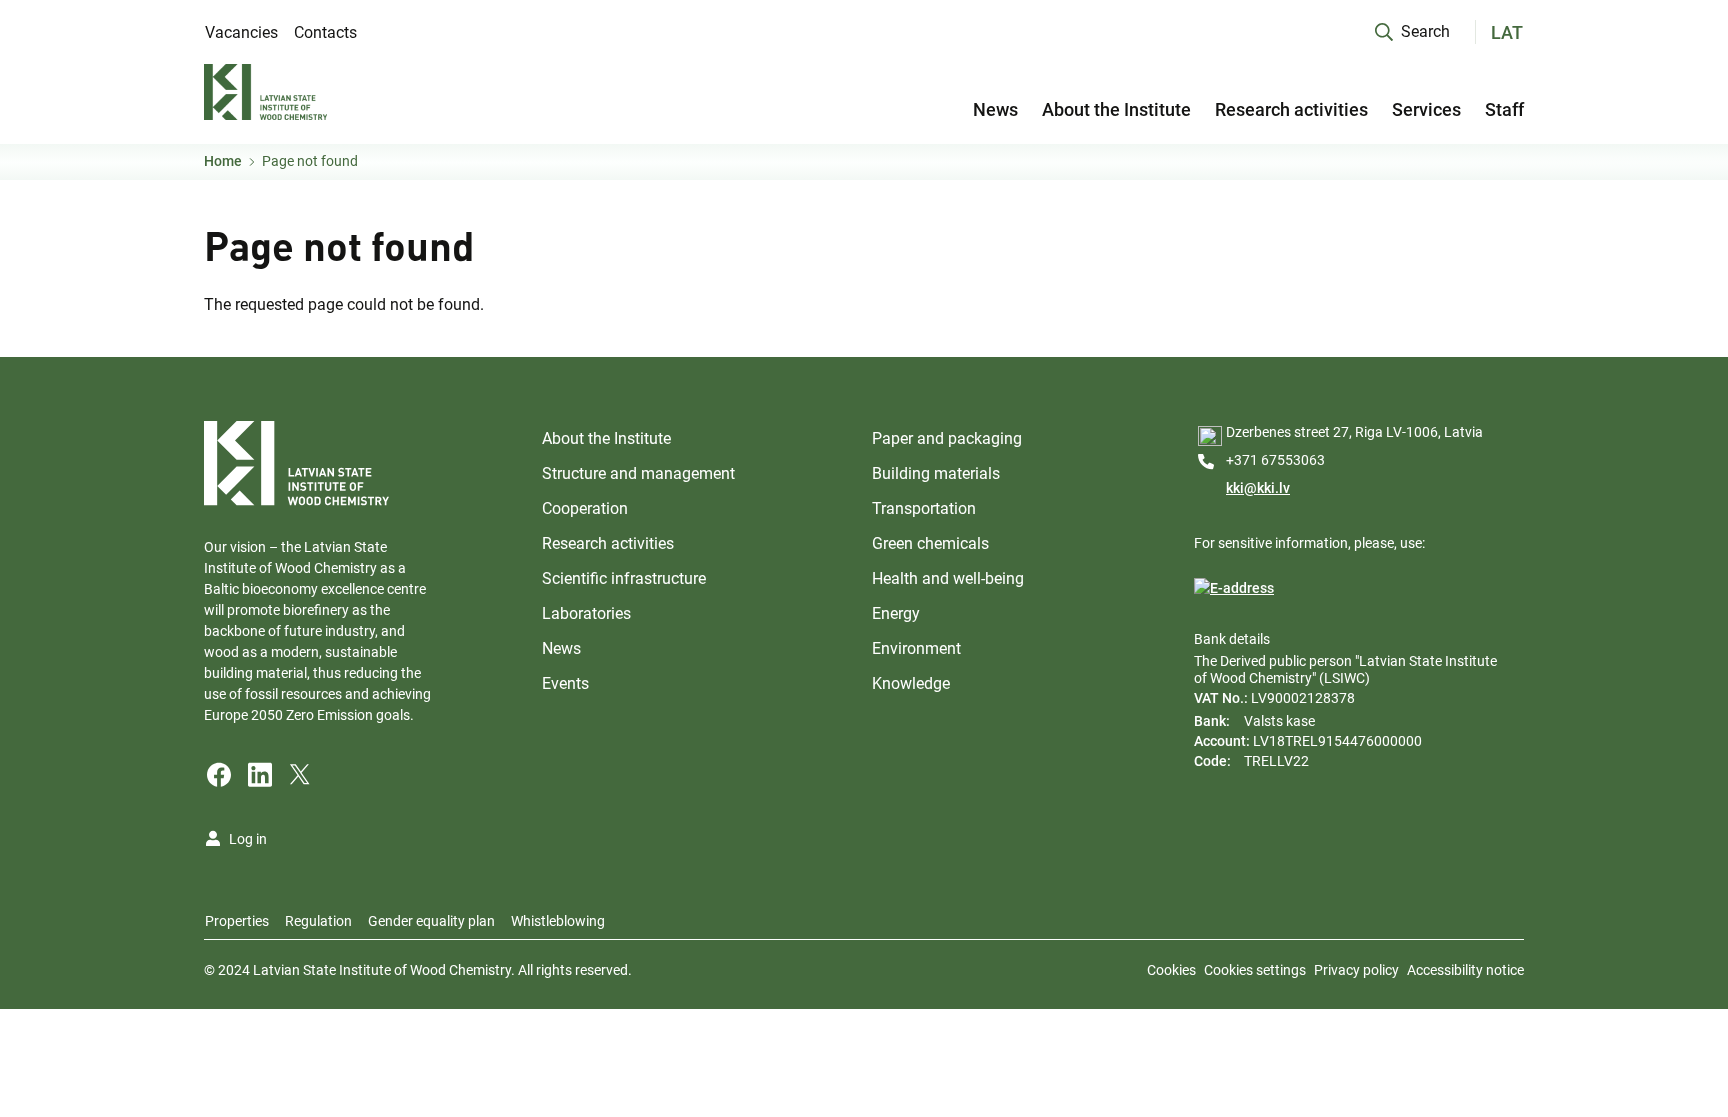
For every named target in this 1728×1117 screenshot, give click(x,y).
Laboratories (586, 613)
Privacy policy (1356, 970)
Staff (1504, 109)
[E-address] (1234, 588)
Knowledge (911, 683)
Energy (896, 613)
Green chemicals (930, 543)
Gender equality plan (431, 921)
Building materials (936, 473)
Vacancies (241, 32)
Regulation (318, 921)
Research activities (1291, 109)
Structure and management (638, 473)
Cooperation (585, 508)
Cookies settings (1255, 970)
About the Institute (1116, 109)
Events (565, 683)
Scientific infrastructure (624, 578)
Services (1426, 109)
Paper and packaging (947, 438)
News (995, 109)
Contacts (325, 32)
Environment (916, 648)
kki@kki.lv (1258, 488)
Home (223, 161)
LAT (1507, 32)
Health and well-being (948, 578)
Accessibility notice (1465, 970)
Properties (237, 921)
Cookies (1171, 970)
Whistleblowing (558, 921)
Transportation (924, 508)
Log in (248, 839)
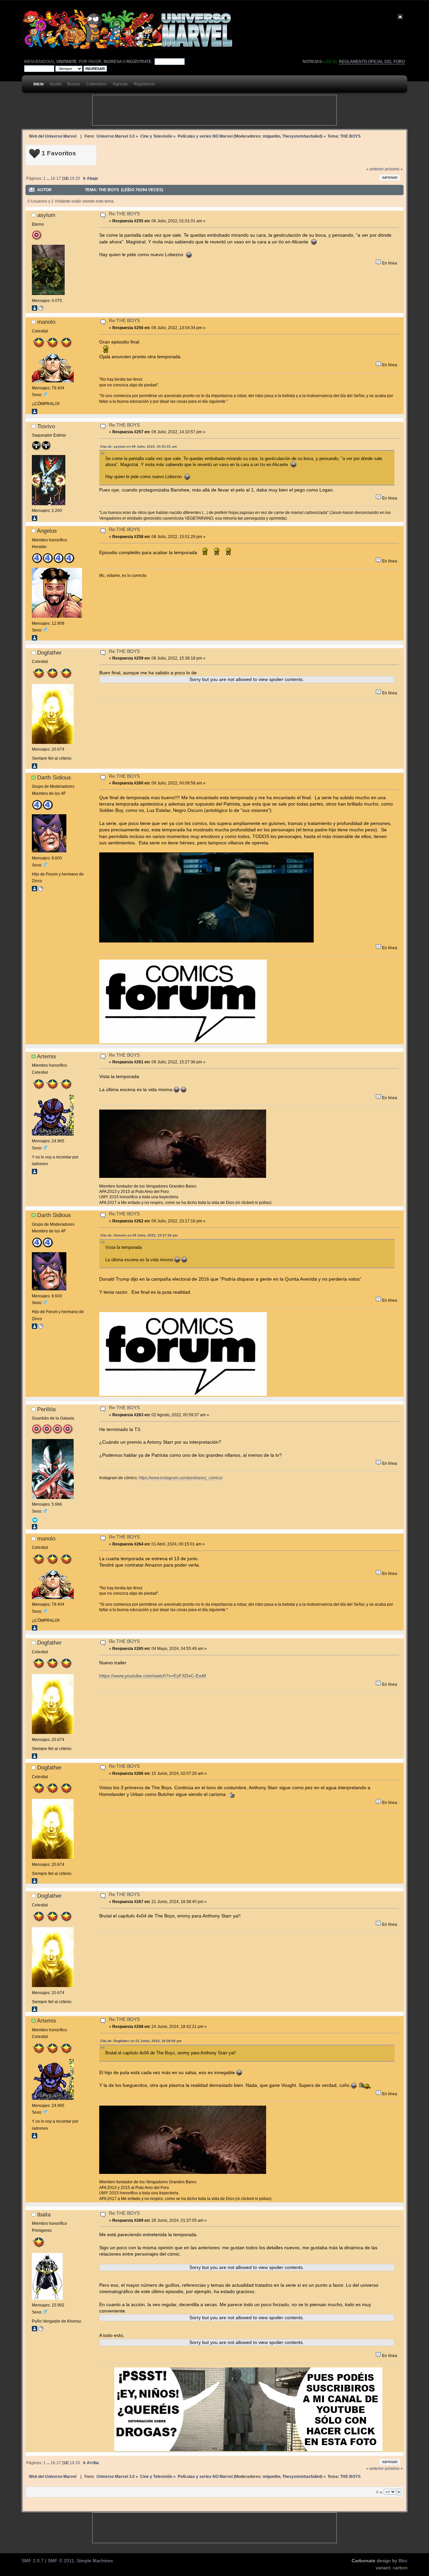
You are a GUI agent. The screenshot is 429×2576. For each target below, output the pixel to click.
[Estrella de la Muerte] (41, 890)
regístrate (138, 61)
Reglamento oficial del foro (372, 61)
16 (53, 178)
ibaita (44, 2214)
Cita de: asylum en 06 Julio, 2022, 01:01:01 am (138, 446)
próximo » (394, 169)
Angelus (47, 531)
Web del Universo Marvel (52, 136)
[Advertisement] (214, 110)
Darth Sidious (54, 777)
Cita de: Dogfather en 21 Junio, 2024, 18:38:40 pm (141, 2041)
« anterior (375, 169)
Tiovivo (46, 426)
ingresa (112, 61)
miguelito (271, 136)
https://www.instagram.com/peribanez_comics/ (181, 1477)
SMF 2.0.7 (32, 2560)
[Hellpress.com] (41, 309)
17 (58, 178)
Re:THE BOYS (124, 213)
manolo (46, 322)
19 (72, 178)
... (49, 178)
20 (77, 178)
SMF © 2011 (61, 2560)
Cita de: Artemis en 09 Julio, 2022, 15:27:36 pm (139, 1235)
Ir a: (379, 2492)
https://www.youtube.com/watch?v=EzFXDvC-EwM (152, 1675)
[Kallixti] (41, 2330)
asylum (46, 215)
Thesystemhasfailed (301, 136)
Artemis (46, 1056)
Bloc (403, 2560)
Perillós (46, 1409)
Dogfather (49, 653)
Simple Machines (95, 2560)
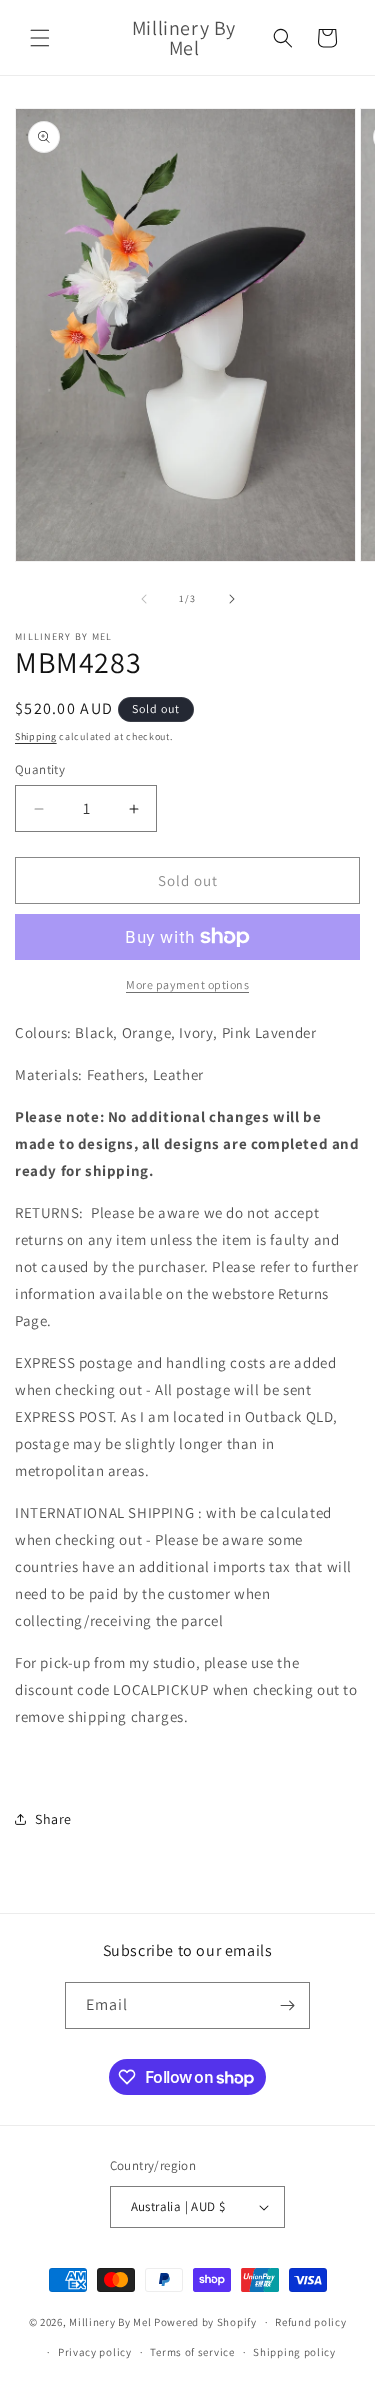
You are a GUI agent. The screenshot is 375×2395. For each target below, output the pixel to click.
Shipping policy (294, 2352)
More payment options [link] (187, 984)
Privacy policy (95, 2352)
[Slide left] (144, 599)
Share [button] (53, 1819)
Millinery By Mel (110, 2322)
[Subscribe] (287, 2005)
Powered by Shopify (205, 2322)
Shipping (36, 736)
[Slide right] (232, 599)
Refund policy (310, 2322)
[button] (40, 38)
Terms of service (192, 2352)
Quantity (40, 769)
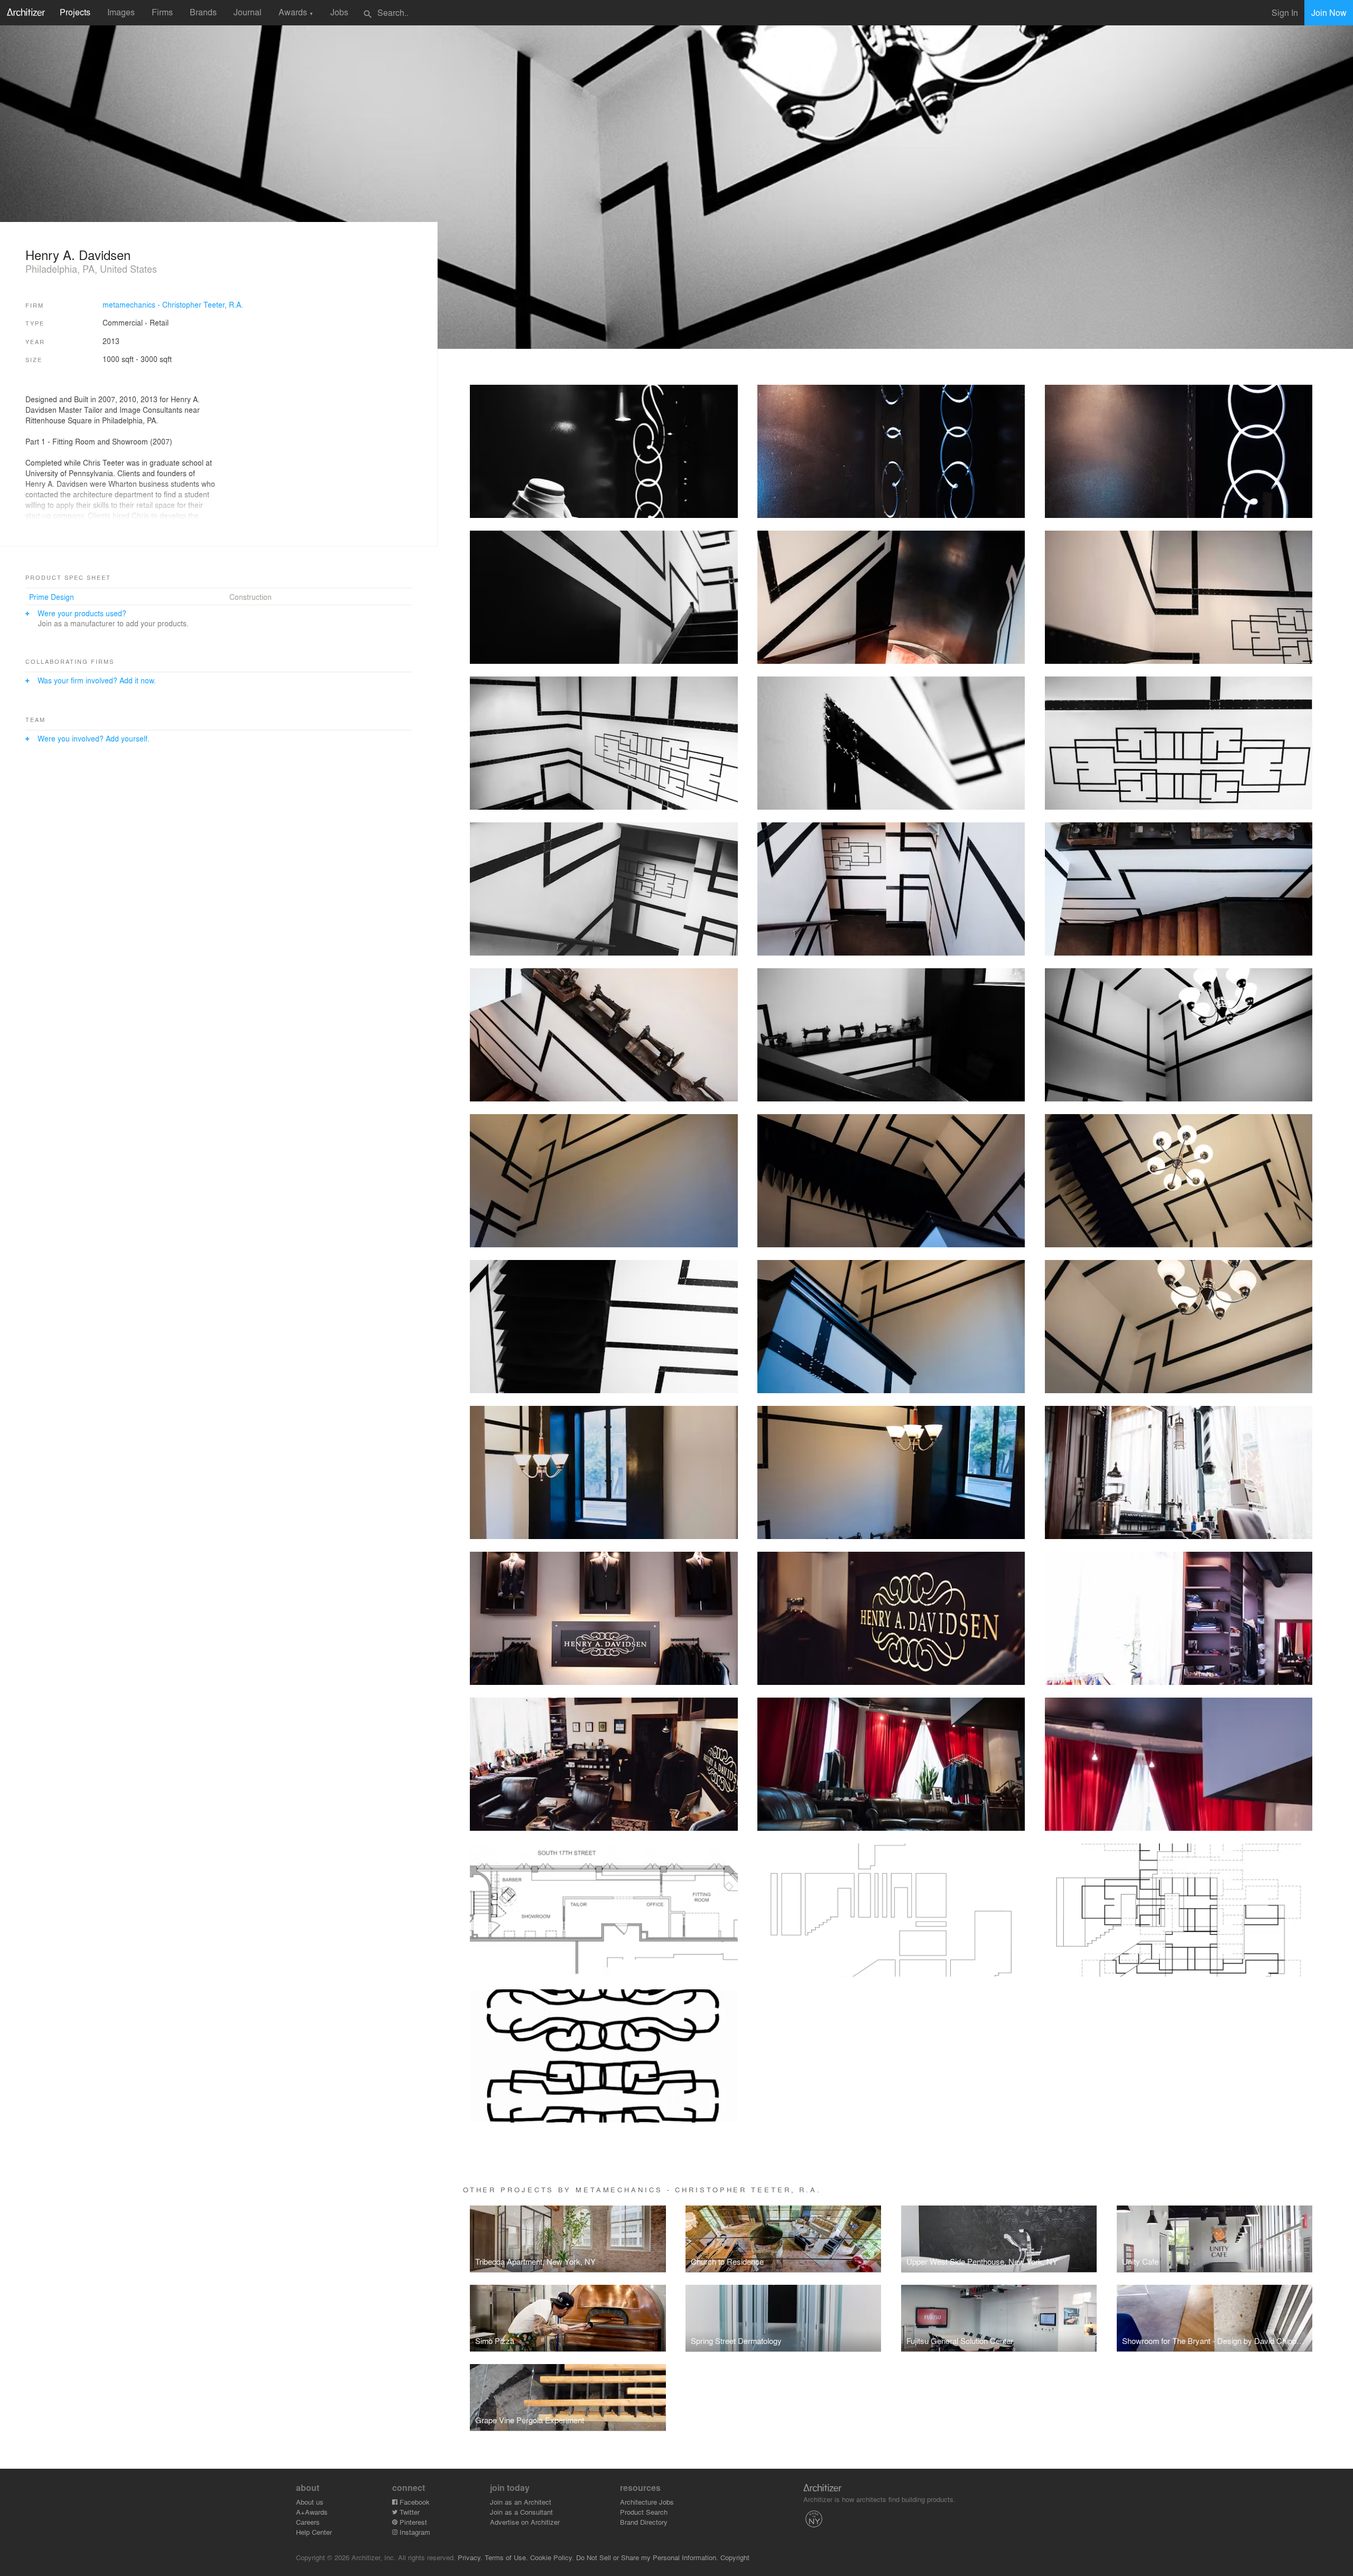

§ WORK TO BE COMPLETED
Once you have counted the lines above containing the word "agent", state that number and nothing more.

§ RESPONSE AREA
2